Video Tip: Operations Management at the Orlando Magic

magic Jay and I think you and your students will love our five new videos and cases that feature the Orlando Magic and its new home, the Amway Center.  From our 2 months of interviewing and filming team executives, we are convinced that from an operations perspective, it is one of the most professionally run sports franchises in the country.

It wasn’t easy to get an inside view of an NBA team–requiring the sign off of Orlando’s mayor, the team’s owner, team execs, as well as the NBA’s David Sterns. In selecting the Magic to feature in this new edition, though, we expose your students to an exciting area of service OM. Our previous editions featured videos on Frito-Lay, Darden Restaurants, Arnold Palmer Hospital, Hard Rock Café, Regal Marine and ambulance maker Wheeled Coach. We have invested over $300,000 to script and film the 35 videos that accompany our OM texts–all free to adopters and embedded in MyOMLab.

Here are the new videos:

Chapter 4, forecasting, features the Magic’s use of multiple regression to forecast sales.

Supp.5, our new chapter on sustainability, highlights the US’s 1st LEED gold-certified sports arena.

Chapter 13 illustrates how the Magic use revenue management to maximize ticket revenue.

Chapter 14, MRP,  features Chef John’s use of bills-of-materials to feed 18,500 fans at a game.

And my favorite, titled “From the Eagles to the Magic: Converting the Amway Center”, illustrates the critical issue of scheduling (Chapter 15). The video includes a time-lapsed shot of the overnight conversion from rock concert to basketball game.

We hope you enjoy this newest set of videos and note that MyOMLab now includes 4 assignable multiple choice questions on each of the 35 videos.
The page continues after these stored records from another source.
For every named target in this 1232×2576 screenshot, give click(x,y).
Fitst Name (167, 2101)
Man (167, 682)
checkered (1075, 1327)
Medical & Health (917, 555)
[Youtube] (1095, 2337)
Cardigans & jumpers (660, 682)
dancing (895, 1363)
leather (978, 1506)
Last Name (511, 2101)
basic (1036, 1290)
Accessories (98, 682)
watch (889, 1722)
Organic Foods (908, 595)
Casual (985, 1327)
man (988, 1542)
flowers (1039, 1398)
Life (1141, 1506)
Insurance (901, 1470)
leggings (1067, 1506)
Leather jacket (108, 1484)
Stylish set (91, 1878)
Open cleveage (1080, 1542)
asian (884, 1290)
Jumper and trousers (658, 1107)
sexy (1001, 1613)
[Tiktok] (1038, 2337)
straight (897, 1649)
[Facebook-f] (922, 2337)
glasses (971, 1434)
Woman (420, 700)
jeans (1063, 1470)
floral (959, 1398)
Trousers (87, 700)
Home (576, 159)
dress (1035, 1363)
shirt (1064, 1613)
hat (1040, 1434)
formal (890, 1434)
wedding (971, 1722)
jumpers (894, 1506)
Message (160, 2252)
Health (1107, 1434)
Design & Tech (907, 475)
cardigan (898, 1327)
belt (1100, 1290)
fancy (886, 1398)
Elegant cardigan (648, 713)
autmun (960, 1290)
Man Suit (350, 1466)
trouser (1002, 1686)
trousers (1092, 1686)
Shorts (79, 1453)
OM in the News: From Lady Gaga to the Orlando Magic

What do Lady Gaga and the Orlando Magic have in common? As the Orlando Sentinel (April 15,2011) reports, Lady Gaga (if you don’t know who she is, don’t worry–your students do) performed her Monster Ball Tour on April 15th in the sparkling new Amway Center in downtown Orlando before 17,000 screaming fans. It took 42 trucks and busses to carry her massive concert set to town. The unloading and set building process began the night before and was only possible because the Amway Center has state-of-the-art technology and space for the show. The old Amway Arena had only half the number of loading bays, no freight elevators, and less sophisticated sound and lighting–hence missed out as a destination for major tours.

How is this an operations management issue? It’s because today (April 16th), the Orlando Magic open their first NBA Playoff game of the season against the Atlanta Hawks in the very same space. With ESPN providing national TV coverage in 3-D, Lady Gaga’s crew had just 3 hours to clear out-of-town (from 11:30pm yesterday till 2:30am today) to make room for the ESPN crew to set up, and to allow for the concert floor and seats to be converted to a basketball arena.

Precise scheduling,  excellent processes, and good communications make these change-overs possible. Whether its Lady Gaga to Magic, or NY Knicks to Ice Follies, OM is the key to success.

Discussion questions:

1. Name some other activities that require such perfect scheduling.

2.  Why are ultra-modern arenas so important to cities like Orlando?